There are a lot of standard monsters to Hollywood. Not just the Universal ones, though they are all archetypes of the classics. However, what Universal never did, so far as I know at least, is a witch. Goodness knows everyone else has, though. The witch is probably the most common Disney villain, of one sort or another. (That’s what happens when you base your brand on fairy tales.) Witches also appear quite a lot in horror movies and children’s movies from other studios. The problem is that the witch is probably the villain with the closest ties to reality, and we never really acknowledge those ties—and how dark that aspect of history is.
While the idea of an enchanter goes back probably as far as imagination and communication, most of the Hollywood movie tropes tend to be from about the seventeenth century. Not even the Middle Ages. In the US, our roots of fictional witchcraft primarily grow out of Salem. In many cases, the fictional town the characters are from is a play on Salem; sometimes, they are actually supposed to be in actual Salem, Massachusetts. They are almost always real witches in the story.
The problem, of course, is that Salem is one of the earliest examples of the failure of the rule of law in what would become the United States. The causes of that particular miscarriage of justice are varied and complex. I don’t tend toward the ergot explanation, as the “symptoms” of the accusers were likely to occur on command rather more than they would have if it had an organic cause. It’s possible, I suppose, that the initial outbreak was ergot and that the symptoms were then duplicated by people using it for their own purposes, but it seems apparent that a lot of what was going on was about control, property, and other factors.
In fiction, with the obvious exception of The Crucible, witches are always actually harmful before they die.
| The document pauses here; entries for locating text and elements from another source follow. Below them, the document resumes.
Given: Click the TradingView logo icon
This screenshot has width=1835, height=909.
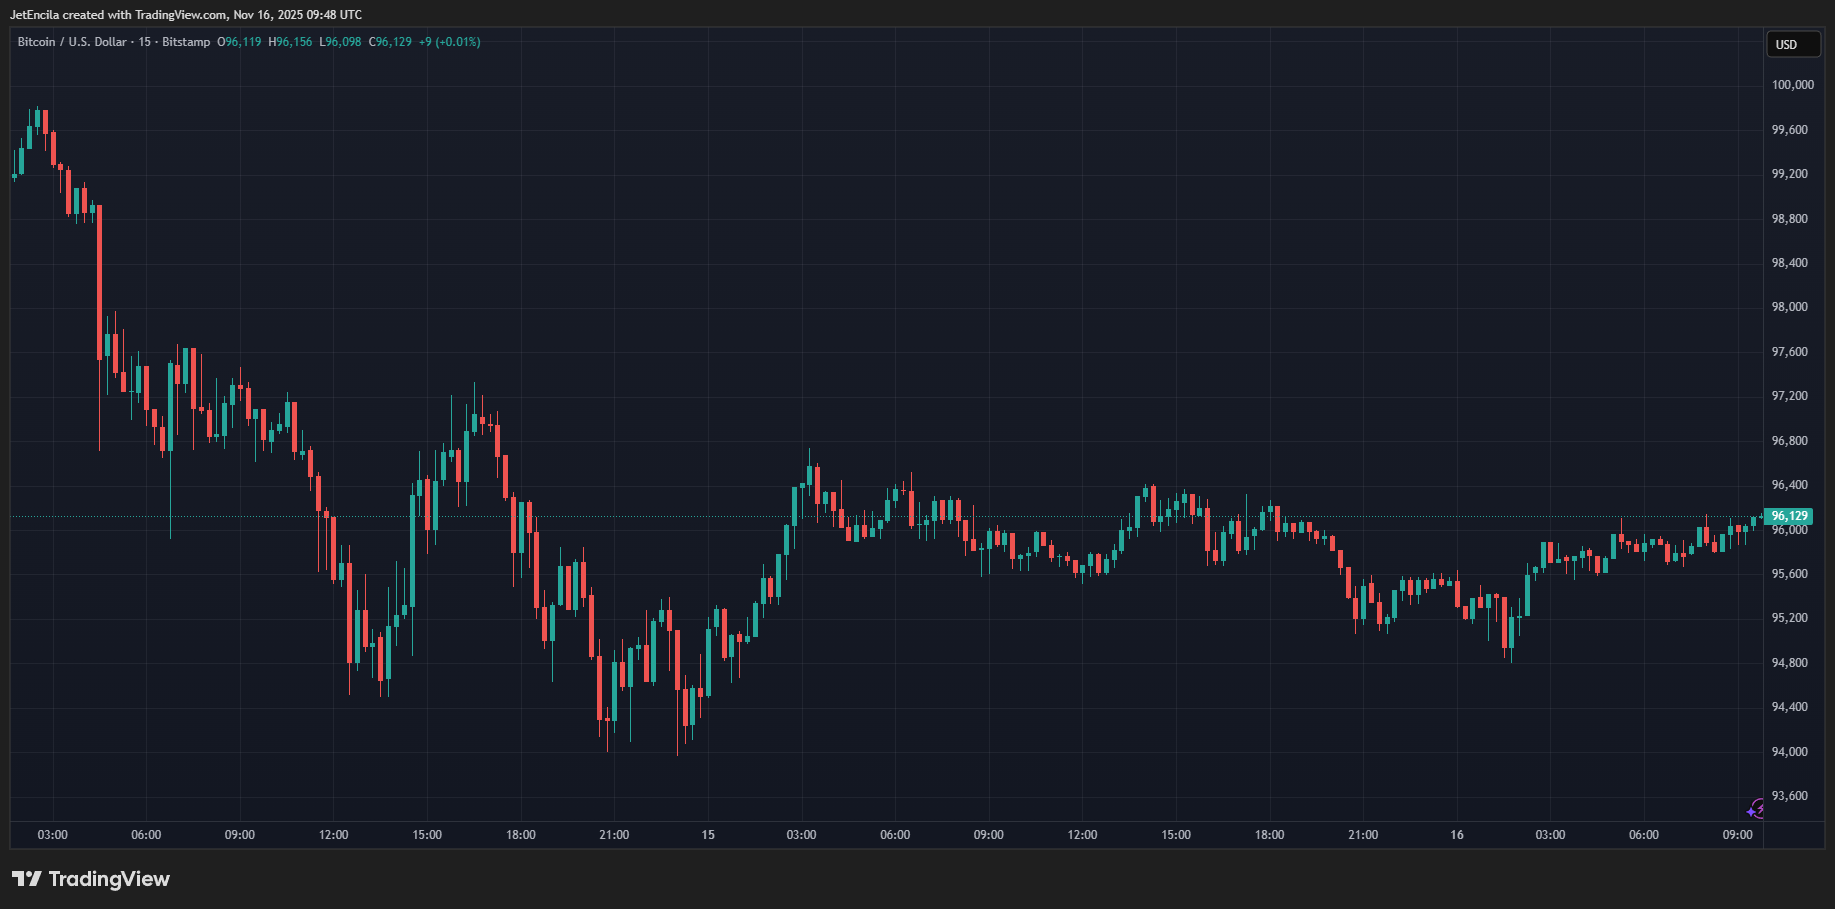Looking at the screenshot, I should [27, 879].
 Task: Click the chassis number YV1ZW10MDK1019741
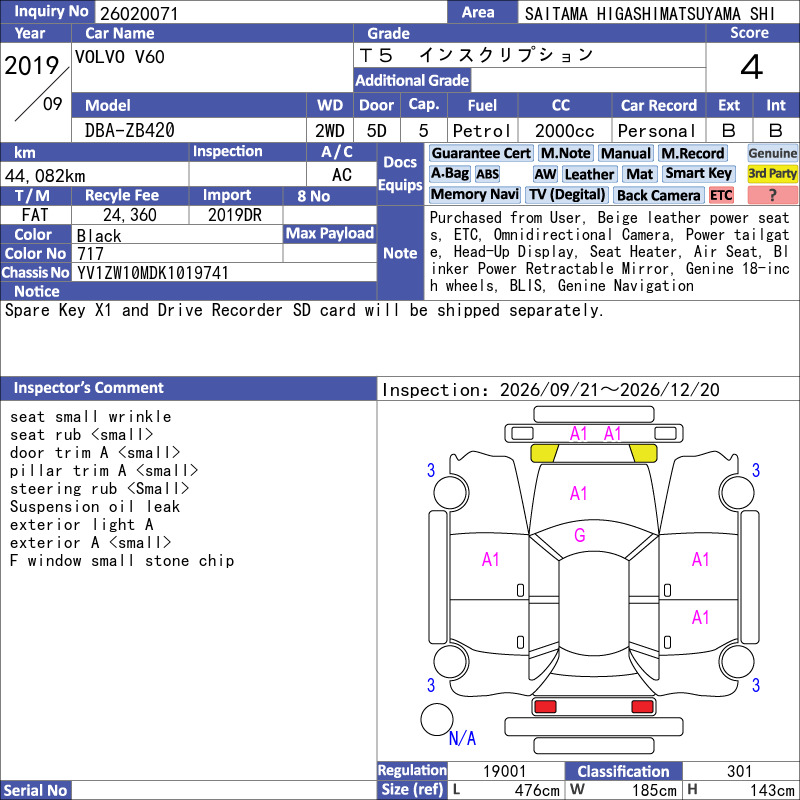tap(153, 273)
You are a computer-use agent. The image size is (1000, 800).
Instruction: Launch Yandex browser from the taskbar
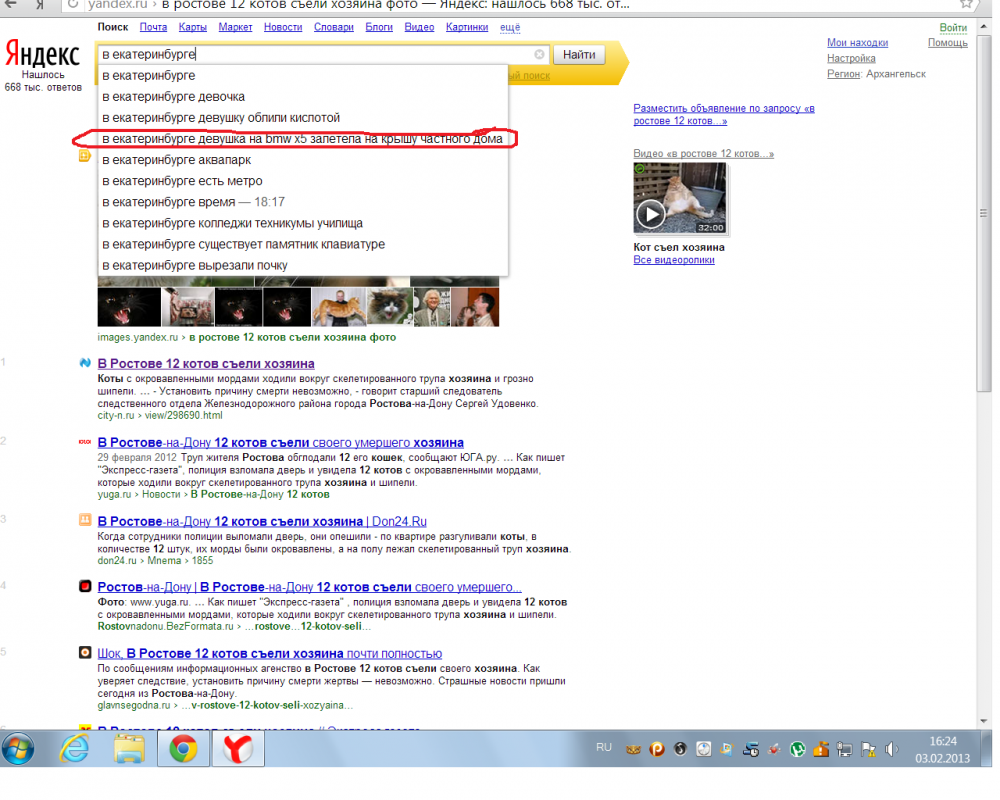[x=237, y=749]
About the only purely fictional version of the history of witch trials in the Massachusetts Bay colonies wherein the victim was the supposed witch is in Paranorman, and even there, she tries to take her revenge after death. And she’s a literal child, something the town has apparently forgotten in the centuries since she died, and she’s seen as a force of pure evil by most of the town.
It would be wrong to refer to the witch trials as religious persecution; in the US, the victims were generally members of the church that put them on trial. Modern Pagans often try to connect themselves to the victims and say that they were “really” Pagans, but they weren’t. They may have had disputes with the leaders of their church, or other people in it, but if you asked them, they would definitely tell you they were Christian. The victims were outcasts, often—modern feminism has a better claim on some of them than modern Paganism, because independent women were a common target. Women who wouldn’t do what the leadership wanted them to. Black Lives Matter can certainly claim Tituba, a victim because of her race.
When we make the witches the villains in the story, we are siding with the witch hunters. With the persecutors. Possibly horror movies have been made where the villain is the community, the blind fear that created the persecution. It seems more common, however, that the villains are the witches, who are really witches and really want to cause harm in some way. We allow the persecutors of three centuries gone to control the narrative. Acknowledging that innocent people were killed out of an unreasoning fear and/or a desire for sociopolitical control is scarier to me.